We’ve all had our rough times with athletics growing up. Sometimes it’s forgetting thew water bottles on the bus and the coach reeeeeems you out. Other times, it’s something as simple as a wardrobe malfunction or a field issue.
I’m serious…..it can happen to anyone….let’s be clear about that part.
*Record Scratch* “Yeah, that’s me. You’re probably wondering how I got here…” That was my worst athletic moment, and I share because I really want to stress that this can happen to anyone.
But this incident….this really can only happen to just the dumbest of people. On Monday, April 8th, a baseball field in Ridgefield, Connecticut was just in unbearable conditions that they couldn’t imagine players play in.
The field……was WET. That was it. The field was a little wet, so this bum town in Connecticut said we have a simple solution for this…..what kills water?

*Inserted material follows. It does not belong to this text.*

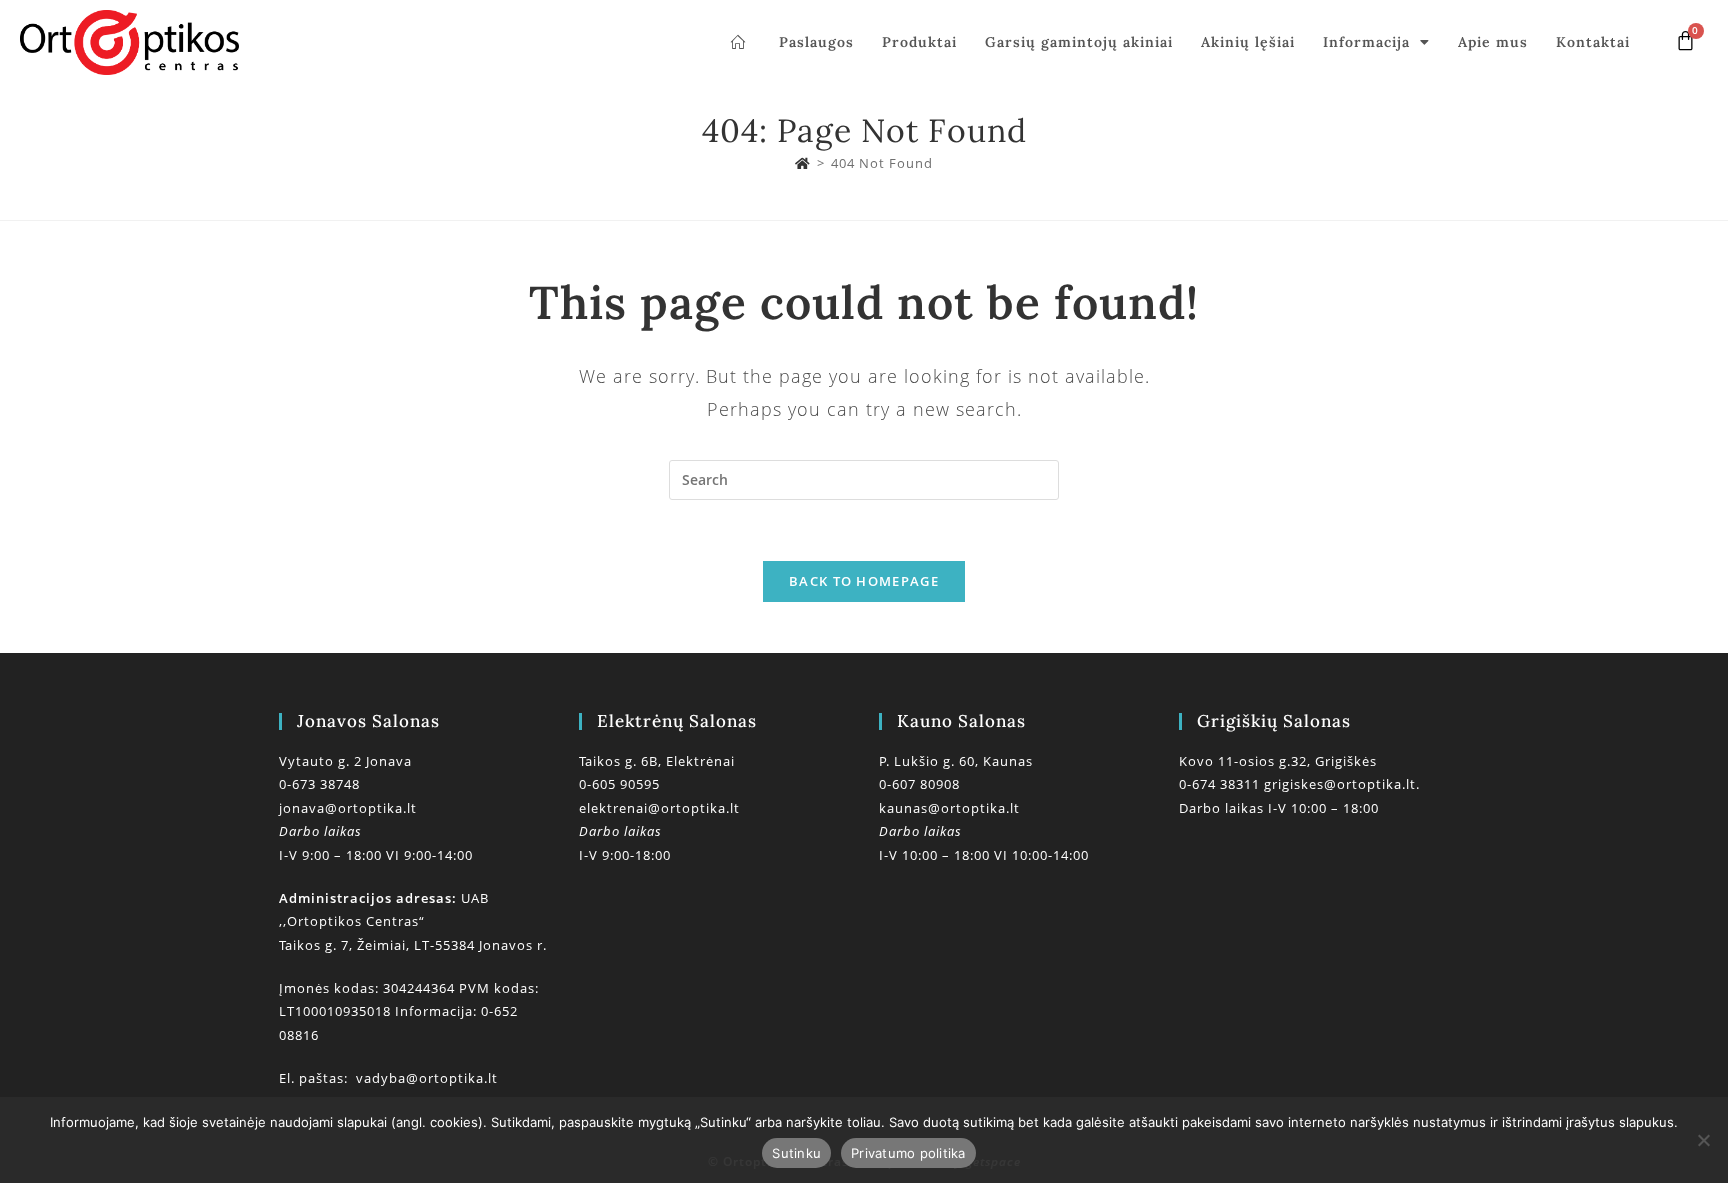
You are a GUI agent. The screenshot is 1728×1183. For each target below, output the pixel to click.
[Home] (803, 163)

THEY LIT THE ENTIRE FIELD ON FIRE!!! I really have to ask, who’s in charge up there? Who thought “Ok, let’s just pour gasoline over the water and burn the water off”?!?! Personally I enjoy two hypothetical situations from this story. One on side, I really want to know the parents who rallied around this guy. Which one of the PARENTS OF CHILDREN said “LIGHT THAT BITCH UP RANDY I HAVE TO GET HOME BEFORE THE BEST RAW EPISODE OF THE YEAR”?
On the other hand, how excited was the guy who actually saw his idea come to life? I picture him as a downtrodden man who goes to town hall meetings every week to pitch his insane ideas and BOOM…..one day, Jerry got his wish.
On a real note, just play on a wet field you bunch of pansies. Have we gotten this soft as a culture that we are willing to START A FIRE instead of playing on a damp field? Sheeeesh.
Fires are dope and all, but if we’re concerned about little Timmy playing on a bad field, we got some bigger issues here guys.